What remains of Rabin’s dream?
What would Yitzhak Rabin have said about the current situation? It is difficult to engage in political fiction! Rabin himself had evolved considerably: from a “hawk” (“break the bones of the demonstrators” during the first Intifada), he had become the “dove” of Oslo over time. I believe he would probably have agreed with the positions of the Israeli peace camp, which supports the two-state solution for both peoples, with a totally demilitarized Palestinian state, and where Hamas, Islamic Jihad, and any other jihadist organization would no longer play any role, a State of Palestine that would in fact be the result of negotiations between a future moderate and responsible Israeli government and a renewed and uncorrupted Palestinian Authority, probably under the auspices of the United States and the Arab states. Another unanswered question: what would Rabin propose today to do with the Jewish inhabitants of the West Bank, who, 57 years after the Six Day War and the occupation, now number more than half a million, around 600,000? Many people around the world who know nothing about the situation respond with confidence: the settlers will be told to return within Israel’s borders, they will leave their homes, and everything will be fine. This poses a real practical problem, because I do not believe that the Israeli army, or the US army, or any other army, is materially capable of removing these settlers.
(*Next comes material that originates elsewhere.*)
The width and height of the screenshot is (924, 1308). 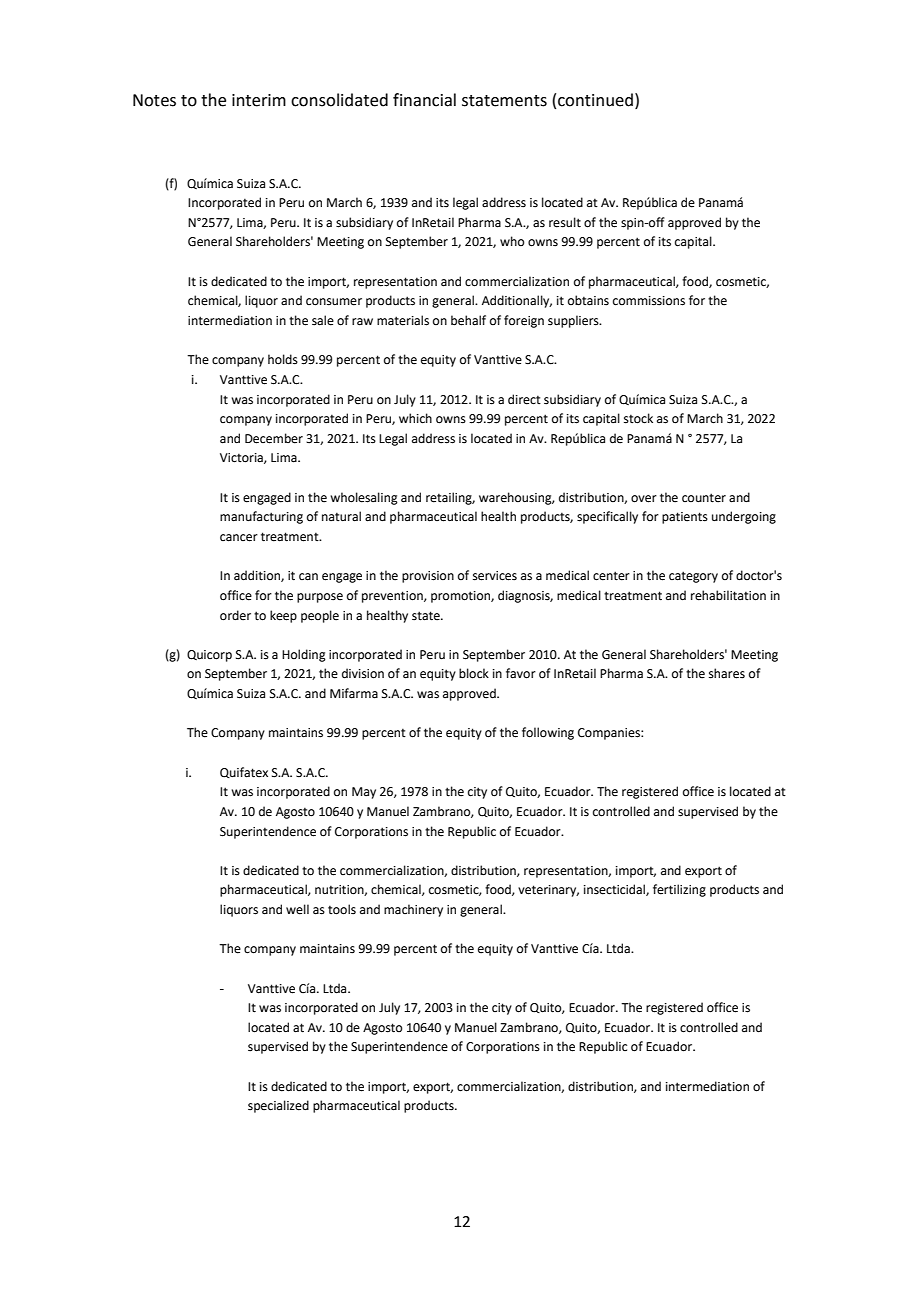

What would Rabin have said about this situation (let’s not forget that the colonization of the West Bank continued during the two periods when Rabin was in power…)?
In any democratic country, foreign and military policy is defined and implemented by the government. Israel has been fortunate in the past to have governments and heads of government whose foreign policy has been in the right direction, towards peace, as was particularly the case with Yitzhak Rabin and Shimon Peres. After the terrible tragedy in Gaza, Israel must absolutely return to a radically different government, led by men of restraint, moderation, and understanding, determined to conclude a definitive peace with the moderates of the Palestinian people, in security and mutual respect. Israel is heading for new elections in 2026, and we can only hope.
Ilan Greilsammer
Professor Emeritus of Political Science, Bar-Ilan University, Israel. Ilan Greilsammer is the author of ‘La Nouvelle histoire d’Israël : essai sur une identité nationale’ (Gallimard).